Task to carry out:
Copy the complete listing exactly as shown.

***

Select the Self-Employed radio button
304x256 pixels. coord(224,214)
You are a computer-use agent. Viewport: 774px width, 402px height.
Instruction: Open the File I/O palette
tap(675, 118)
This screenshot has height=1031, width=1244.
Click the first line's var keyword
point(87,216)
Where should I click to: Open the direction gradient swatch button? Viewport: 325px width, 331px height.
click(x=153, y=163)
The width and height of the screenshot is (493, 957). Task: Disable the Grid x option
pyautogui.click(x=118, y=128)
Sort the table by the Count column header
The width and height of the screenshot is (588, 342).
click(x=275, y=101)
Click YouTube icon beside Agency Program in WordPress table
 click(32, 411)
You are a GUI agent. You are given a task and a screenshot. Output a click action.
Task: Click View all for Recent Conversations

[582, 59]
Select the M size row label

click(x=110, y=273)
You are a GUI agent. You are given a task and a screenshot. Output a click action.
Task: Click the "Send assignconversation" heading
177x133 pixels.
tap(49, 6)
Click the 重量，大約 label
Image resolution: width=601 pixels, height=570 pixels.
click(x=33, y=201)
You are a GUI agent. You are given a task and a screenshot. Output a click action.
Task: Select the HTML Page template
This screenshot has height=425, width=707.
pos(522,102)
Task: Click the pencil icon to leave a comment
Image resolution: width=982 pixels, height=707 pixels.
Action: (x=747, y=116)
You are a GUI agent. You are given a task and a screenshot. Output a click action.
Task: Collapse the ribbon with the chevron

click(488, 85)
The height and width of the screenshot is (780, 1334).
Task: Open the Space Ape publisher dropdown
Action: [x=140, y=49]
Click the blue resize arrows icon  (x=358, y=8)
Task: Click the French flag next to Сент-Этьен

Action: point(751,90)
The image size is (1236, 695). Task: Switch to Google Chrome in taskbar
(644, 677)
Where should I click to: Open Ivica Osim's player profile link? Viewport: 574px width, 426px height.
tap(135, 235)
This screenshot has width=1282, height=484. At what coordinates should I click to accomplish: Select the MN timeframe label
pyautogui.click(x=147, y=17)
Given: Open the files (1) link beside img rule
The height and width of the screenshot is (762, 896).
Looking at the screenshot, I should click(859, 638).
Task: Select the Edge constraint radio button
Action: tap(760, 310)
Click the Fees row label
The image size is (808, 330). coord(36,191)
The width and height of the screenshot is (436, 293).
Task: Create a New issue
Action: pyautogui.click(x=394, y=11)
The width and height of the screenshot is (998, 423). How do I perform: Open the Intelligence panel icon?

***

Task response:
Select the Self-Employed radio button
304x256 pixels. coord(224,214)
You are a computer-use agent. Viewport: 774px width, 402px height.
Instruction: Open the File I/O palette
tap(675, 118)
This screenshot has height=1031, width=1244.
Click the first line's var keyword
point(87,216)
Where should I click to: Open the direction gradient swatch button? Viewport: 325px width, 331px height.
click(x=153, y=163)
The width and height of the screenshot is (493, 957). Task: Disable the Grid x option
pyautogui.click(x=118, y=128)
Sort the table by the Count column header
The width and height of the screenshot is (588, 342).
click(x=275, y=101)
Click YouTube icon beside Agency Program in WordPress table
 click(32, 411)
You are a GUI agent. You are given a task and a screenshot. Output a click action.
Task: Click View all for Recent Conversations

[582, 59]
Select the M size row label

click(x=110, y=273)
You are a GUI agent. You are given a task and a screenshot. Output a click action.
Task: Click the "Send assignconversation" heading
177x133 pixels.
tap(49, 6)
Click the 重量，大約 label
Image resolution: width=601 pixels, height=570 pixels.
click(x=33, y=201)
You are a GUI agent. You are given a task and a screenshot. Output a click action.
Task: Select the HTML Page template
This screenshot has height=425, width=707.
pos(522,102)
Task: Click the pencil icon to leave a comment
Image resolution: width=982 pixels, height=707 pixels.
Action: (x=747, y=116)
You are a GUI agent. You are given a task and a screenshot. Output a click action.
Task: Collapse the ribbon with the chevron

click(488, 85)
The height and width of the screenshot is (780, 1334).
Task: Open the Space Ape publisher dropdown
Action: [x=140, y=49]
Click the blue resize arrows icon  (x=358, y=8)
Task: Click the French flag next to Сент-Этьен

Action: point(751,90)
The image size is (1236, 695). Task: Switch to Google Chrome in taskbar
(644, 677)
Where should I click to: Open Ivica Osim's player profile link? Viewport: 574px width, 426px height.
tap(135, 235)
This screenshot has width=1282, height=484. At what coordinates should I click to accomplish: Select the MN timeframe label
pyautogui.click(x=147, y=17)
Given: Open the files (1) link beside img rule
The height and width of the screenshot is (762, 896).
Looking at the screenshot, I should click(859, 638).
Task: Select the Edge constraint radio button
Action: tap(760, 310)
Click the Fees row label
The image size is (808, 330). coord(36,191)
The width and height of the screenshot is (436, 293).
Task: Create a New issue
Action: pyautogui.click(x=394, y=11)
The width and height of the screenshot is (998, 423). How do I perform: Open the Intelligence panel icon?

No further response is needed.